Design and methods: Despite the requirement for reliable contraception, pregnancies were reported across the teriflunomide clinical trial program. Upon discovery of pregnancy, patients were instructed to discontinue treatment and undergo an accelerated elimination procedure. Pregnancy outcomes were collected across phase 2 and 3 clinical studies in the teriflunomide clinical development program and available data through October 2013 are reported.
Results: Eighty-three pregnancies were reported in female patients and 22 in partners of male patients; 26 live births occurred in female patients and 16 in partners of male patients receiving teriflunomide. Twenty-nine pregnancies in female patients and two in partners of male patients were terminated electively. Newborns whose parents were exposed to teriflunomide were healthy and had no structural defects or functional deficits at birth.
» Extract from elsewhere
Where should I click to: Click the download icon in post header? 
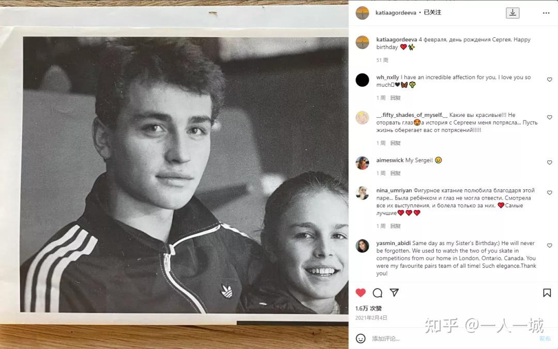[513, 13]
Spontaneous abortion rate (18.6%) was within the range for general population. Median birth weight for 18 newborns was 3.3 kg, and mean gestational age at birth among 23 cases was 39 weeks, all within typical ranges for general population.
Conclusions: Data from the clinical program have shown no teratogenic signals for teriflunomide in humans, consistent with findings of the Organization of Teratology Information Specialists registry and over 2.5 million patient-years of post-marketing data for leflunomide.
Aubagio is a new oral MS drug that is about as effective as the interferons. As part of your drug development process you have to do reproductive toxicity and give the mums (pregnant animals) drug until it is toxic to them and then you see what it does to the unborne. One thing that was found with aubagio was that there appeared to be mutations in the unborn. So it has low activity, birth defect risks and can make your hair thin. However the question occurs what happensin real -life after the phase III trials. In this study they looked at people taking aubagio and said "so far, good news"- the worries of getting pregnant are so far unfounded.
However the advice should be keep to the contraception until we know more, but if a slip-up occurs then this information may help deal with the news and qwell some of the panic.